|Joy McCullough, author of Blood Water Paint|
Putting authors in front of my students at Taylor has always been a goal of mine, and I have been lucky over the years to have had many authors visit our school since 2008. Getting authors to visit in house is not always possible for many reasons, so I have supplemented face to face visits with virtual visits. Skype use to be my method of choice until my school district blocked it. Since then, we have been using FaceTime quite effectively. So far everyone who I have scheduled for a virtual visit has some Apple device that allows us to use FaceTime.
|Bookmarked and Girl Up|
(High School with Joy McCullough)
I was early on the bandwagon for skyping with authors, and I could always find an author who had time to talk. Now, it has gotten more difficult as more librarians and teachers are asking for these virtual visits. I have such a small budget that I would rather spend library money on purchasing the author's books for my students to read than for paying the author. Not that I don't think their time is worth something, but my budget is so very small.
|BRiMS with Nikki Loftin|
The last couple of years I have used a program through Source Books to find authors willing to give us 30 minutes of their time. This worked great for us as the only monetary requirement for me was to purchase some of the author's books. I had difficulty connecting with Source Books this year, and I was on my own to find the authors.
|Asking Nikki a question|
I did a search of the Internet for links to authors who Skype (for free) and also used Skype in the Classroom to find authors. After many emails went out, I made a connection with Nikki Loftin for my middle school book group and Joy McCullough for my high school book group.
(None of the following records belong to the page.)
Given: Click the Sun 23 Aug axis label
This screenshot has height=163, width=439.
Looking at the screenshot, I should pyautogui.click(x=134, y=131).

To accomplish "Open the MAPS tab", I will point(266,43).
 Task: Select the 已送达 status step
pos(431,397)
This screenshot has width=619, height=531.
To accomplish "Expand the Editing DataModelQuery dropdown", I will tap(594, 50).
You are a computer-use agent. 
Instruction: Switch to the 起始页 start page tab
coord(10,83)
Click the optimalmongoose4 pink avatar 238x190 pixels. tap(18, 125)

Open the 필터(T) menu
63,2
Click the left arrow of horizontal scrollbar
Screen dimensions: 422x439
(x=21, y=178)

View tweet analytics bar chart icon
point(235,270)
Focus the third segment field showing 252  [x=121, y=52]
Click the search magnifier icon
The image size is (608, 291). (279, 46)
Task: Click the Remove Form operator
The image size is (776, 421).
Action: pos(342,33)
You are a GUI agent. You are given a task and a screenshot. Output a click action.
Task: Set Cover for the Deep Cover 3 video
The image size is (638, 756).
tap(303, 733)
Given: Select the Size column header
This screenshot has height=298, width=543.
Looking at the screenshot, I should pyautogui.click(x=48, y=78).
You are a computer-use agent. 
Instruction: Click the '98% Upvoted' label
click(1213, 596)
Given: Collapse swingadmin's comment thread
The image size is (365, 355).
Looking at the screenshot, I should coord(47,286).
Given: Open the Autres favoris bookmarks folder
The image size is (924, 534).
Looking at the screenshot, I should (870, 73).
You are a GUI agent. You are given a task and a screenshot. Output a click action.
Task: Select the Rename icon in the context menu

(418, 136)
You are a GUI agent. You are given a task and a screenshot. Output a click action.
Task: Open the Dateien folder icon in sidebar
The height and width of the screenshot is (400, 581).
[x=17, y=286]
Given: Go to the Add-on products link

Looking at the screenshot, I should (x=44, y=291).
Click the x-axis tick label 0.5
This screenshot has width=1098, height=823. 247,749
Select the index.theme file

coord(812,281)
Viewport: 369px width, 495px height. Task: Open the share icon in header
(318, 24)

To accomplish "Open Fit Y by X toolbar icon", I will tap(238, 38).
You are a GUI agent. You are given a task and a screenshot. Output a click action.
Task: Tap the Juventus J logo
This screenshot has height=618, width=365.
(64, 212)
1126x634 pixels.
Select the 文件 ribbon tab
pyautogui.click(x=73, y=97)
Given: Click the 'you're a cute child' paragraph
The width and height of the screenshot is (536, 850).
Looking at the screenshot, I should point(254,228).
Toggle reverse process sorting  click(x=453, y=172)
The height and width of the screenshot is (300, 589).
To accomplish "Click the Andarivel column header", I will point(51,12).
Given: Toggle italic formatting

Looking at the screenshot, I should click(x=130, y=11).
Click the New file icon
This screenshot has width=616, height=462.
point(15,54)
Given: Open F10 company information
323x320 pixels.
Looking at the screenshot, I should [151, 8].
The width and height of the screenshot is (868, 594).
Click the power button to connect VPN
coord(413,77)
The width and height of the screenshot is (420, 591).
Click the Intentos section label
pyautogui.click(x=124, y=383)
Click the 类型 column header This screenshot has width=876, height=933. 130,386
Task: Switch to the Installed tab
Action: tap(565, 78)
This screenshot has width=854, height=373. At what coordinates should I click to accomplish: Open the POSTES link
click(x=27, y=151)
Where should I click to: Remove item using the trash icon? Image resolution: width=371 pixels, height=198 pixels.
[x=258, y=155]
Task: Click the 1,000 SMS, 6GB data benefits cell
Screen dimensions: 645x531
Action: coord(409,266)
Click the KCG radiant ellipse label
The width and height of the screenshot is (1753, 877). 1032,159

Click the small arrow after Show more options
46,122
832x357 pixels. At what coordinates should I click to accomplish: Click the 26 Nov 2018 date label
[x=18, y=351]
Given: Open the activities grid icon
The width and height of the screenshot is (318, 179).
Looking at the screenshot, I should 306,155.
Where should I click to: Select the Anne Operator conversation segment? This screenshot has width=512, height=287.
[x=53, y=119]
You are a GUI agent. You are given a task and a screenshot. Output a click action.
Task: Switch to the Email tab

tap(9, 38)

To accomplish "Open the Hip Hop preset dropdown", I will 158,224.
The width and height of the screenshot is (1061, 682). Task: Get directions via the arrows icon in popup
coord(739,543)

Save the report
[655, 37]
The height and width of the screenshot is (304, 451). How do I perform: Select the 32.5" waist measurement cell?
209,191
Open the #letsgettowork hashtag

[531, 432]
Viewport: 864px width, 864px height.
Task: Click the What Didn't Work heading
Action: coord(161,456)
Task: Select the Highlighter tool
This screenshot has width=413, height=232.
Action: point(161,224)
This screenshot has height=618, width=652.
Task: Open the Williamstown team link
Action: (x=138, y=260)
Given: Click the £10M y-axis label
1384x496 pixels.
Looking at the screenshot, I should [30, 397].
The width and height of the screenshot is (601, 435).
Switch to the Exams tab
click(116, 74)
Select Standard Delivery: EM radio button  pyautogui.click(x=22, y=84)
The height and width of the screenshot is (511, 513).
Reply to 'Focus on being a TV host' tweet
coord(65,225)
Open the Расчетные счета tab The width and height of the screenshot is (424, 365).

We made these visits in early December. Both were excellent. You can read more about these authors and what they had to say on the links above to the library website.
All I can say is that it is important for students to meet the people who write the books that they read and love, and it is our job as librarians to help make this happen. With social media and the Internet we can make these connections. Even without a live visit, students can meet authors through You Tube videos and their personal websites.